──────── Input data ────────

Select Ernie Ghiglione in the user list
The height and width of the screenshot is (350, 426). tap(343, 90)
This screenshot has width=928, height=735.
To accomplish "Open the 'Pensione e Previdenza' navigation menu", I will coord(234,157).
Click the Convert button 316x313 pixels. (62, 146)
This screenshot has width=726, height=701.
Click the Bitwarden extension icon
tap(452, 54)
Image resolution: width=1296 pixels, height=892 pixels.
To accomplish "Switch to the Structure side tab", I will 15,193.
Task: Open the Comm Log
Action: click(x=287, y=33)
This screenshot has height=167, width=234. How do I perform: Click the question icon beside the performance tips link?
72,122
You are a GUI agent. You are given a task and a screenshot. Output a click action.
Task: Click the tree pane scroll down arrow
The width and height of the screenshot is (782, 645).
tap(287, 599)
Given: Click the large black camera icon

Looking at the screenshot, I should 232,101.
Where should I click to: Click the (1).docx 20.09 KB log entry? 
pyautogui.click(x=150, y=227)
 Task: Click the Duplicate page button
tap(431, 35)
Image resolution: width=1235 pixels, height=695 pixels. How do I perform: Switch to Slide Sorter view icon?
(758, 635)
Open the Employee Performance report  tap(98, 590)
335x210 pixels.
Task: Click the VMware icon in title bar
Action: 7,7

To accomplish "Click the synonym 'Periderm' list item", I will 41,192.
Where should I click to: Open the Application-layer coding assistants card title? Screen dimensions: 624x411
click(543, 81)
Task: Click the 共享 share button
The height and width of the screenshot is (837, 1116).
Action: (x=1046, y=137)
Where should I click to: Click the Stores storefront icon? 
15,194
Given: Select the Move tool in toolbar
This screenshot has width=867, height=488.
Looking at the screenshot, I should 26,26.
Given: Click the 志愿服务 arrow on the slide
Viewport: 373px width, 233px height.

────────

Print each entry precisely. Include every line.

Select Ernie Ghiglione in the user list
The height and width of the screenshot is (350, 426). tap(343, 90)
This screenshot has width=928, height=735.
To accomplish "Open the 'Pensione e Previdenza' navigation menu", I will coord(234,157).
Click the Convert button 316x313 pixels. (62, 146)
This screenshot has width=726, height=701.
Click the Bitwarden extension icon
tap(452, 54)
Image resolution: width=1296 pixels, height=892 pixels.
To accomplish "Switch to the Structure side tab", I will 15,193.
Task: Open the Comm Log
Action: click(x=287, y=33)
This screenshot has height=167, width=234. How do I perform: Click the question icon beside the performance tips link?
72,122
You are a GUI agent. You are given a task and a screenshot. Output a click action.
Task: Click the tree pane scroll down arrow
The width and height of the screenshot is (782, 645).
tap(287, 599)
Given: Click the large black camera icon

Looking at the screenshot, I should 232,101.
Where should I click to: Click the (1).docx 20.09 KB log entry? 
pyautogui.click(x=150, y=227)
 Task: Click the Duplicate page button
tap(431, 35)
Image resolution: width=1235 pixels, height=695 pixels. How do I perform: Switch to Slide Sorter view icon?
(758, 635)
Open the Employee Performance report  tap(98, 590)
335x210 pixels.
Task: Click the VMware icon in title bar
Action: 7,7

To accomplish "Click the synonym 'Periderm' list item", I will 41,192.
Where should I click to: Open the Application-layer coding assistants card title? Screen dimensions: 624x411
click(543, 81)
Task: Click the 共享 share button
The height and width of the screenshot is (837, 1116).
Action: (x=1046, y=137)
Where should I click to: Click the Stores storefront icon? 
15,194
Given: Select the Move tool in toolbar
This screenshot has width=867, height=488.
Looking at the screenshot, I should 26,26.
Given: Click the 志愿服务 arrow on the slide
Viewport: 373px width, 233px height.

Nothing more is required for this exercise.